How we reduced API latency by 60% with strategic Redis caching

A deep dive into the caching patterns we applied to a high-traffic B2B SaaS — including what we got wrong the first time.

The problem: endpoints grinding to a halt

Our client ran a B2B SaaS platform serving ~4,000 daily active users. Every dashboard load triggered 12–15 database queries, many of them aggregations on tables with millions of rows. At peak hours, p99 latency on the main dashboard endpoint hit 3.8 seconds — unacceptable for a productivity tool.

The stack was Node.js (Express) + PostgreSQL + Redis already present but barely used. Our job: fix latency without a full rewrite.

What we tried first (and got wrong)

Our instinct was to cache the entire dashboard response per user. We set a 5-minute TTL and called it done. Latency dropped to 400 ms. The client was happy. Then we got a bug report: users were seeing stale data — invoices that had been paid still showed as outstanding.

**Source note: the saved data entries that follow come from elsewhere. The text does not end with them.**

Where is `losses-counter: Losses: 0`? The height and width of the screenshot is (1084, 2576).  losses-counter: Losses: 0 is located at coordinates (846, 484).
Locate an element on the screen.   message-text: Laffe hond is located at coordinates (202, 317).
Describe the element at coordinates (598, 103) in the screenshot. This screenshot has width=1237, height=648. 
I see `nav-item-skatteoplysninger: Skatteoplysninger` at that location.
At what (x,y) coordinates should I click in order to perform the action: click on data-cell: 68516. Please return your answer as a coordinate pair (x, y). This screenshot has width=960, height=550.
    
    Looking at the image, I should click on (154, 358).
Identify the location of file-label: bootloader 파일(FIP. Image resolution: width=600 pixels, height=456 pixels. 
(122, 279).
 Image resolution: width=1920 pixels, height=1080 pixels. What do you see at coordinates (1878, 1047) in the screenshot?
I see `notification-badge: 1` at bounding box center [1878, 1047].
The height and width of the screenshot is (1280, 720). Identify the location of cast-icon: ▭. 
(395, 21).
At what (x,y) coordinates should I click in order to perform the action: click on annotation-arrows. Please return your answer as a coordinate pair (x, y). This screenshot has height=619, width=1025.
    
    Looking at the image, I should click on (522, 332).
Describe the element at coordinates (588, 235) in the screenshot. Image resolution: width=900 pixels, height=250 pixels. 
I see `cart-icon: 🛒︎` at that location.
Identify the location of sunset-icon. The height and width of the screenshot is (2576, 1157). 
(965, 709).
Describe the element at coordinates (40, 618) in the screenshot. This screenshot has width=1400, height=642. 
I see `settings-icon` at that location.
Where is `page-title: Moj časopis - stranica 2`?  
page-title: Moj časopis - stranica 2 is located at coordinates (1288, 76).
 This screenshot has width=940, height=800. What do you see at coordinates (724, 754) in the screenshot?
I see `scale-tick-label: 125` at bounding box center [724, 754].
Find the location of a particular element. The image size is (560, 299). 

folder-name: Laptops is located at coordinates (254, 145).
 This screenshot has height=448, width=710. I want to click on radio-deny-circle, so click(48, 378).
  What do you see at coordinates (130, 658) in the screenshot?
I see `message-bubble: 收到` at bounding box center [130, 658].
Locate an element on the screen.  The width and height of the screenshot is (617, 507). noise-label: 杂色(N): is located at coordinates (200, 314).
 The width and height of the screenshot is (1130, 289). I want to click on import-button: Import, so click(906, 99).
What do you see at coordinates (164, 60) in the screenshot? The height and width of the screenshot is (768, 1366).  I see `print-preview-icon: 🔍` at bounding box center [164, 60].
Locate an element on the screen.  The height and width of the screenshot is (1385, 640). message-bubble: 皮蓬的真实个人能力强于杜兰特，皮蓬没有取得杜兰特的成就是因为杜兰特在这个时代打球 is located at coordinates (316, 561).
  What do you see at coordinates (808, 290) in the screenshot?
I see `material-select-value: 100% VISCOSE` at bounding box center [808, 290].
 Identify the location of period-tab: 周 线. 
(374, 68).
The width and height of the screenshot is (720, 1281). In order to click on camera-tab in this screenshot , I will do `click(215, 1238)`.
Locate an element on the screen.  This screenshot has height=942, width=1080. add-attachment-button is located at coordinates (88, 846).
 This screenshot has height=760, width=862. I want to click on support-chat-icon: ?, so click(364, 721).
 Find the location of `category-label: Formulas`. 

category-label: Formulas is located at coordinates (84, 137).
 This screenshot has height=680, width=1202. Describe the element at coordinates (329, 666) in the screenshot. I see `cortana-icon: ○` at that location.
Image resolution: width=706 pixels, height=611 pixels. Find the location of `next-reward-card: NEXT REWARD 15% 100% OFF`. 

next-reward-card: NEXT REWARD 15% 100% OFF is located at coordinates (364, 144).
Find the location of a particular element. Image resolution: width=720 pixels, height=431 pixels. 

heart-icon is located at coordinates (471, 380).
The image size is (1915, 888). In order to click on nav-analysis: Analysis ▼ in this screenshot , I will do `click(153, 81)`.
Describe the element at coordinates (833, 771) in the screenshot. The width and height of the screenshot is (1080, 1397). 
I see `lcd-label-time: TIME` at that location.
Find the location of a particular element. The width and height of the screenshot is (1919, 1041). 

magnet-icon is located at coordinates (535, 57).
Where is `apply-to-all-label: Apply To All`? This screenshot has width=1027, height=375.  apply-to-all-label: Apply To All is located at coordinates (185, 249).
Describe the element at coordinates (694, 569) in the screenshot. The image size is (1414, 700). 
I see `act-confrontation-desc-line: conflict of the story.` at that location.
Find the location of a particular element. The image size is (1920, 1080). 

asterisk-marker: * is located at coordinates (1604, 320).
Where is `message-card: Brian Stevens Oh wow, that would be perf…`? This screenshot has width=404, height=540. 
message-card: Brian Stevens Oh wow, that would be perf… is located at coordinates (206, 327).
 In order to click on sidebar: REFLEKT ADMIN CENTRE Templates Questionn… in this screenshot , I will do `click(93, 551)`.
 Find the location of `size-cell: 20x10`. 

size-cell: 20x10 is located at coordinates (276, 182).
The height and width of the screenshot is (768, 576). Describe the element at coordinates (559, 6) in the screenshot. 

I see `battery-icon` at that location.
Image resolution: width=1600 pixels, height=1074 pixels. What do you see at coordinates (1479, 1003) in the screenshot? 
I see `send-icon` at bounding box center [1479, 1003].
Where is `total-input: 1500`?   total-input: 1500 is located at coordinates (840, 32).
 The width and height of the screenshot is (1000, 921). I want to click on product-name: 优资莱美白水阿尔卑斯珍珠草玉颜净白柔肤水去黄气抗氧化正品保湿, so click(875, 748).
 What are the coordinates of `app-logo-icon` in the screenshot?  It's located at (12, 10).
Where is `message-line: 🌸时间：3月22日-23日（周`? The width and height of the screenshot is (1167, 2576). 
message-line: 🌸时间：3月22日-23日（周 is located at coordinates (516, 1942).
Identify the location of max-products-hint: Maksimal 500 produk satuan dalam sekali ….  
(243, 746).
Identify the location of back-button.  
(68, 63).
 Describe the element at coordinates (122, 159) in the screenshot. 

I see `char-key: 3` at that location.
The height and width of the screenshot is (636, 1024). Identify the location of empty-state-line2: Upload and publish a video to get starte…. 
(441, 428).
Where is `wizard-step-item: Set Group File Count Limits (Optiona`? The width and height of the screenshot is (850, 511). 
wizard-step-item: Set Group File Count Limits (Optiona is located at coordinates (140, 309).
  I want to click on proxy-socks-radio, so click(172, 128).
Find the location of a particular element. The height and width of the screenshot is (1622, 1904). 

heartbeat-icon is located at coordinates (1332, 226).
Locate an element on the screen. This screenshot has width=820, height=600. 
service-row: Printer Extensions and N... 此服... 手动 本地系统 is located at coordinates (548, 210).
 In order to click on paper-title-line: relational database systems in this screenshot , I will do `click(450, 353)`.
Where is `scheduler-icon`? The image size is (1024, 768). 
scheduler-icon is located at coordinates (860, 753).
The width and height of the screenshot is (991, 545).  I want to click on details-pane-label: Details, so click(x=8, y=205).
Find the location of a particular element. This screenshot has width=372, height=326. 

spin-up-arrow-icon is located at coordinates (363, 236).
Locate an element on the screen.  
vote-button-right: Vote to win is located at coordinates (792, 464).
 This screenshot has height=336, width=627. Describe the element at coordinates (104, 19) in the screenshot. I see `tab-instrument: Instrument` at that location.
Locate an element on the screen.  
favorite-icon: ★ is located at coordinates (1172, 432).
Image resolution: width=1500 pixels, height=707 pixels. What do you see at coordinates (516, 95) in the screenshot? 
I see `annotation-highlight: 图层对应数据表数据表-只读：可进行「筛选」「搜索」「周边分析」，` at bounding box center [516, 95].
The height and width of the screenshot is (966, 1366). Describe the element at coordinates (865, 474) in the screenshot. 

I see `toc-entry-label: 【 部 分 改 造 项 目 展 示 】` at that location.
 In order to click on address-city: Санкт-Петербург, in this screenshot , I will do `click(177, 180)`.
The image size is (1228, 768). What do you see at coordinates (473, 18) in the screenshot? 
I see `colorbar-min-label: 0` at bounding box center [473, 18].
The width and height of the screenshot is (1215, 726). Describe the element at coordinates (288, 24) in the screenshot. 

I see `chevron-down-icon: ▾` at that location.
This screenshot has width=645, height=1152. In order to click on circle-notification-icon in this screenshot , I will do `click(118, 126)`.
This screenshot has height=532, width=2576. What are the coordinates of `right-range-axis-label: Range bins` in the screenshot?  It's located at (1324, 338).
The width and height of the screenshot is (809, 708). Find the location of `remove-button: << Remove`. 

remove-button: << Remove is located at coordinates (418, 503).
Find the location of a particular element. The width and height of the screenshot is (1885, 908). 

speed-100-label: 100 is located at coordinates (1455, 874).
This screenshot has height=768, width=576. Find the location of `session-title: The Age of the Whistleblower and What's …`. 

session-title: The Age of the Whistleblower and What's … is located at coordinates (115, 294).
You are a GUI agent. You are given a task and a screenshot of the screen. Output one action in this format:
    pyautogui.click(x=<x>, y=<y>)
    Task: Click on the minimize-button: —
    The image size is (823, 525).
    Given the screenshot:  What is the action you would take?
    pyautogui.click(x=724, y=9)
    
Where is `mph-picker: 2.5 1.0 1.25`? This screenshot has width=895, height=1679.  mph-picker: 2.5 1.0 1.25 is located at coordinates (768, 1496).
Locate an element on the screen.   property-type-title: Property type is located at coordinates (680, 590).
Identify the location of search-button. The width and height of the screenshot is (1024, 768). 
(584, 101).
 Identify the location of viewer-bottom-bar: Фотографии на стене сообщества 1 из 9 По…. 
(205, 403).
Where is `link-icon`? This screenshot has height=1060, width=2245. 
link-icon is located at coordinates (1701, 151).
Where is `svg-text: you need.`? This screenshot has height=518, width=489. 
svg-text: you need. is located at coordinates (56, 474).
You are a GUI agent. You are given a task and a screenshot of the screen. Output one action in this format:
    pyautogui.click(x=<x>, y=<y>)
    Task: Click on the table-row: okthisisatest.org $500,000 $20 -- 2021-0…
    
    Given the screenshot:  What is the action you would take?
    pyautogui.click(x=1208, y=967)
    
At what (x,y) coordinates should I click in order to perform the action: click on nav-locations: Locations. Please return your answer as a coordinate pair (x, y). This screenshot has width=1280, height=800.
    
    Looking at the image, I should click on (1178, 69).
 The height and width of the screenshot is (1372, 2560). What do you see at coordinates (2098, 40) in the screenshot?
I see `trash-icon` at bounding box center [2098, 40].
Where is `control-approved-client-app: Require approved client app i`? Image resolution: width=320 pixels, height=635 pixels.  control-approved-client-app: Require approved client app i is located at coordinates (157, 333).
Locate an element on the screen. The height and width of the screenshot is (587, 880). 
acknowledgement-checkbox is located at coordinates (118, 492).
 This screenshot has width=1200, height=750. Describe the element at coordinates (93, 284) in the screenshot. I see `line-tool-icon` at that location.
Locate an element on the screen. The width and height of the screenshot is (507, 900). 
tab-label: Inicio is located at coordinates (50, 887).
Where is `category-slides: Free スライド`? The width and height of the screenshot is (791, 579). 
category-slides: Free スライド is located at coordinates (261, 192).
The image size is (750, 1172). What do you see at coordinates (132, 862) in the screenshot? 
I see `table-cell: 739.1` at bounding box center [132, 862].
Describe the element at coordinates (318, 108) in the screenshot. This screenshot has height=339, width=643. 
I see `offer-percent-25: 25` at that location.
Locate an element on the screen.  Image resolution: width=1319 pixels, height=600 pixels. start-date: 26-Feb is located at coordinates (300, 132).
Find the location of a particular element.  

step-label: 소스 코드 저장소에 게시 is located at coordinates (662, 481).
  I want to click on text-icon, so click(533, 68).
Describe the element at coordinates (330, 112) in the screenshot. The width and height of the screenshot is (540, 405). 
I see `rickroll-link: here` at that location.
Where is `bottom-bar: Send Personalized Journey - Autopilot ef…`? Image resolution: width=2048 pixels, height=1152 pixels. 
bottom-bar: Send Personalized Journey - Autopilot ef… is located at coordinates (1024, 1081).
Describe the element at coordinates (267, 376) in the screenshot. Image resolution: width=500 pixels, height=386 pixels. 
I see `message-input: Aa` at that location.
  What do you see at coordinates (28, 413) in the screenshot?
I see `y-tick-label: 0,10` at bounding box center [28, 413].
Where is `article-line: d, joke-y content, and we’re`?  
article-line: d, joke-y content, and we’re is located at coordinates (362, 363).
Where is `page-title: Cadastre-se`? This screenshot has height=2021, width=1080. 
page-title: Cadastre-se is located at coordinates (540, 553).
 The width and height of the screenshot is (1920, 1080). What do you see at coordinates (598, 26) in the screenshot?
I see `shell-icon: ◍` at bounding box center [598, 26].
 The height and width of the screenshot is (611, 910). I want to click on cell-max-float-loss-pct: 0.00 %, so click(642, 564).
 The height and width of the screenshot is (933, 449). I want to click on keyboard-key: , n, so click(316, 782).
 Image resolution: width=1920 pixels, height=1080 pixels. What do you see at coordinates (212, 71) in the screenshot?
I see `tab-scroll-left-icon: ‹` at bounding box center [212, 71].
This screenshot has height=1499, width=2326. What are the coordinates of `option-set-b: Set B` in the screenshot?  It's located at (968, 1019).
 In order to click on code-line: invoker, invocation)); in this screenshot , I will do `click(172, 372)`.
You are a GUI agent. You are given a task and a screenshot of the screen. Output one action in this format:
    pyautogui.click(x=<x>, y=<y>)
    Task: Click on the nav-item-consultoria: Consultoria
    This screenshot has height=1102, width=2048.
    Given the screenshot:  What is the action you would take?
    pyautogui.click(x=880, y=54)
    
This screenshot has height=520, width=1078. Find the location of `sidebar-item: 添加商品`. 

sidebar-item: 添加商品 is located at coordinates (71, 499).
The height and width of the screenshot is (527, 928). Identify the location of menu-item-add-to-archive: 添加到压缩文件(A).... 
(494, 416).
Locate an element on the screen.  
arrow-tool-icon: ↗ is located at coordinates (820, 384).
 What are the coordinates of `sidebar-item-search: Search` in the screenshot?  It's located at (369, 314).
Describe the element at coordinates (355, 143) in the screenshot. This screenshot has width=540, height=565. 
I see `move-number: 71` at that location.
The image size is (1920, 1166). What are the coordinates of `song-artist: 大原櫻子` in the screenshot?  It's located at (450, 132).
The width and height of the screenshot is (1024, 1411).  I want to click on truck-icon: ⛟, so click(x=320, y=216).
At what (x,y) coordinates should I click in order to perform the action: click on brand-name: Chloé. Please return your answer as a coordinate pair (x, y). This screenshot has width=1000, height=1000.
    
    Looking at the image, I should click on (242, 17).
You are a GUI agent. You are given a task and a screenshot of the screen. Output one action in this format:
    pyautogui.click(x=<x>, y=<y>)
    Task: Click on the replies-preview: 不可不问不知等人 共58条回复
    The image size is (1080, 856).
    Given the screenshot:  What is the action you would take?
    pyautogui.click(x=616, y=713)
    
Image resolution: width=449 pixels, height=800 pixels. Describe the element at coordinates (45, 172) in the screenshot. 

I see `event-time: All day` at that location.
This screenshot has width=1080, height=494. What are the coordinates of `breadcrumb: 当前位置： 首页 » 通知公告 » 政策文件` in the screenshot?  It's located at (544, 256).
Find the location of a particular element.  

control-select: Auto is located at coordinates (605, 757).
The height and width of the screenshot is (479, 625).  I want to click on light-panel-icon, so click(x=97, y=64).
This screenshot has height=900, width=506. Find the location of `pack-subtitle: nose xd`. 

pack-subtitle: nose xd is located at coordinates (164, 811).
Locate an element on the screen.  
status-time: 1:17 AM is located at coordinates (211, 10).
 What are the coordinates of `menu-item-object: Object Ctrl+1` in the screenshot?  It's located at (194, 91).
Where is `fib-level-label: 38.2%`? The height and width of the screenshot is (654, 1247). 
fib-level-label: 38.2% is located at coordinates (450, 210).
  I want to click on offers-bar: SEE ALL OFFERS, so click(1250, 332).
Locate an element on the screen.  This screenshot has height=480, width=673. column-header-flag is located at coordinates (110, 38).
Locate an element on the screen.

The problem with whole-response caching is that a single cache entry covers data with wildly different update frequencies. Invoice statuses change every few minutes; company settings change once a month. Invalidating the whole cache on any write meant cache-hit rates collapsed under normal usage.

The pattern that actually worked: layered TTLs

We split the dashboard data into three tiers:

Hot tier (TTL: 30 s): Counters and aggregates that change frequently — open tickets, pending approvals, recent activity feed. Cache key: user:{id}:hot
Warm tier (TTL: 5 min): Relational data that changes on user action — assigned projects, team members, billing status. Invalidated explicitly on write via a simple pub/sub.
Cold tier (TTL: 1 h): Configuration, feature flags, organisation metadata. Only invalidated on explicit admin action.

Each tier is fetched in parallel. The dashboard assembles from three independent cache reads rather than one monolithic query.

Explicit invalidation beats TTL expiry for write-heavy data

For the warm tier, we wired cache invalidation directly into the service layer. Whenever a project is updated, the service calls redis.del(`user:{assigneeId}:warm`) before returning the response. This adds roughly 2 ms to writes but keeps read data accurate.

We used a lightweight pub/sub channel for cross-service invalidation — when the billing service marks an invoice paid, it publishes an event; the dashboard service subscribes and purges the affected warm key.

Results

After rolling out layered caching with explicit invalidation on the warm tier, p99 dashboard latency fell from 3.8 s to 1.5 s — a 60% reduction — with cache hit rates staying above 85% throughout the day. Stale-data reports dropped to zero in the following two weeks.

Database CPU at peak hours went from 78% to 31%. That headroom let us defer a planned hardware upgrade by at least six months.

Key takeaways

Don't cache whole responses. Identify the TTL of each data slice independently.
Explicit invalidation on writes beats TTL for anything with a human update cycle.
Measure cache hit rates, not just latency — a cache with a 30% hit rate is often making things worse.
Redis pub/sub for cross-service invalidation is simple and reliable at this scale.